Table 1. Image interpretation description of land use types; Adapted from Anderson et al., 1976.

Land-use Type	Description
Conventional farm	Distinctive areas of geometric shape and pattern (usually square or round) that have been cultivated for the production of food and fiber
Water harvesting farm	Same description as conventional farms including the use natural or man-made barriers to collect or store water for the use of crops
Road	Linear features interconnected with each other and bare of vegetation
Urban	Built-up land comprised of areas of intensive use with structures
Water	Areas or linear features within a land mass covered with water
Rangeland	Area where natural vegetation is predominantly grasses, grass-like plants, forbs, or shrubs
Forestland	Area of land having a tree-crown area density of 10% or more
Barren land	Area of land limited to less than one-third vegetation or another land cover (usually an area of thin soil, sand, or rocks)
Intermittent stream	Ephemeral riverbed that contains water only during times of heavy rain

2.1. Study Area

Burkina Faso lies within the Sahel region of Africa on the fringe of the Sahara Desert. The terrain is mostly flat, with dissected plains and plateaus. The elevation of the country ranges from 200 to 750 m. Approximately 70% of Burkinabes live in rural areas (World Bank, 2015). More than 90% of the workforce is employed in agriculture and is dominated by small-scale farms of less than 5 ha (FAO, 2014). The main crops grown in the region are millet, sorghum, and cotton. Most farmers practice dryland farming to grow crops during the monsoon season. 

2.2. DHS Data

In 2010, the DHS collected over 17,000 household surveys, including information on the health of children, clustered into 540 spatially referenced locations within Burkina Faso (Figure 1). The spatially referenced DHS cluster locations are randomly shifted 0–2 km in urban areas, 0–5 km in rural areas, with 1% of rural cluster locations displaced 0–10 km, to protect the privacy of respondents (DHS, n.d.). Stunted growth collected for this study was obtained from each of the DHS survey cluster locations, and land-use data were collected in proximity to each DHS survey cluster location. The displacement of the cluster points was restricted within each provincial boundary.

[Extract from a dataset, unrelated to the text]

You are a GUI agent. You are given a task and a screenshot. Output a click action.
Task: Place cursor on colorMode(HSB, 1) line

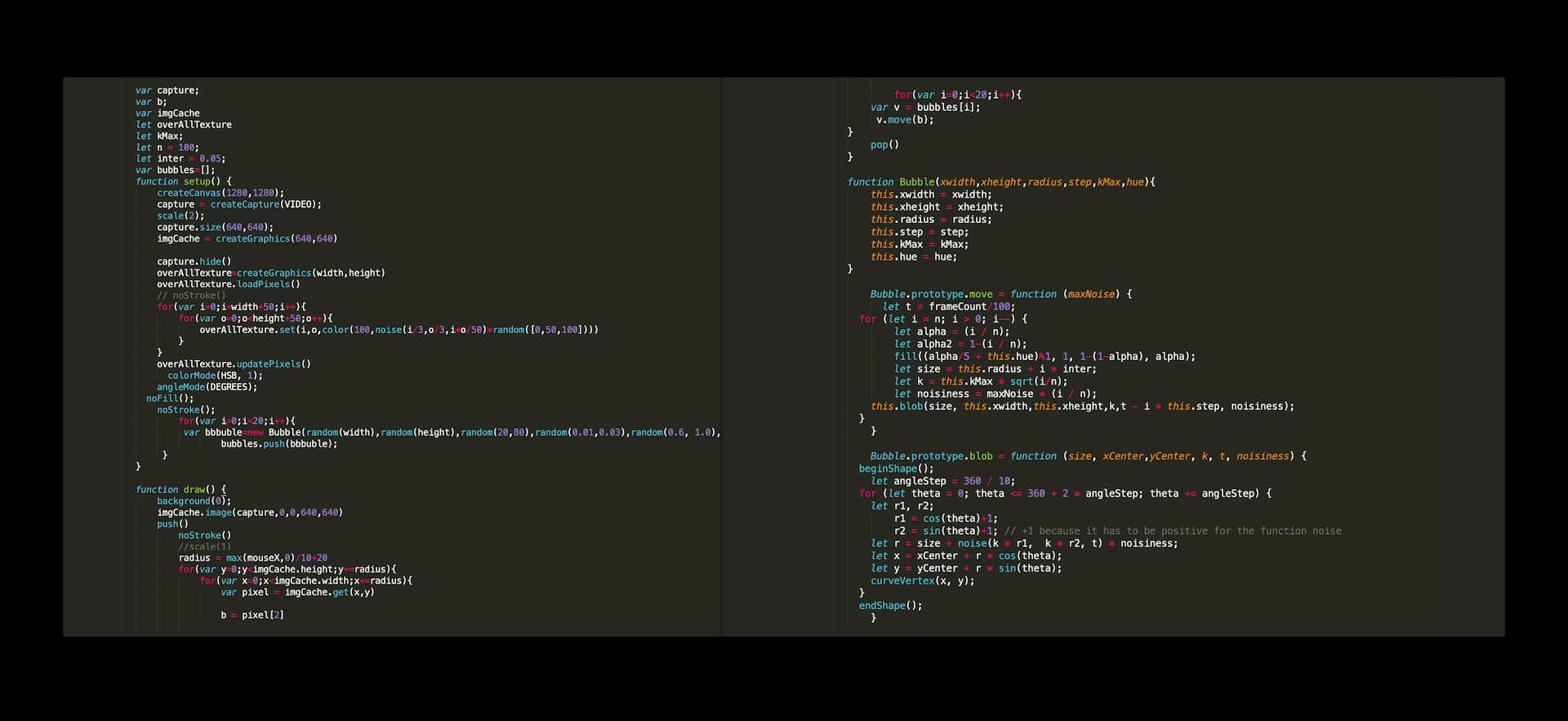pos(215,376)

Figure 1. Rural DHS cluster locations within Burkina Faso.

The DHS surveys provide measures of children’s anthropometric health and well-being, including indicators of malnutrition. Burkina Faso is among the countries in SSA that suffer from the highest malnutrition rates. In 2011, the National Nutritional Survey estimated that 35% of Burkinabé children under 5 are affected by stunted growth (United Nations International Children’s Fund [UNICEF], 2013). 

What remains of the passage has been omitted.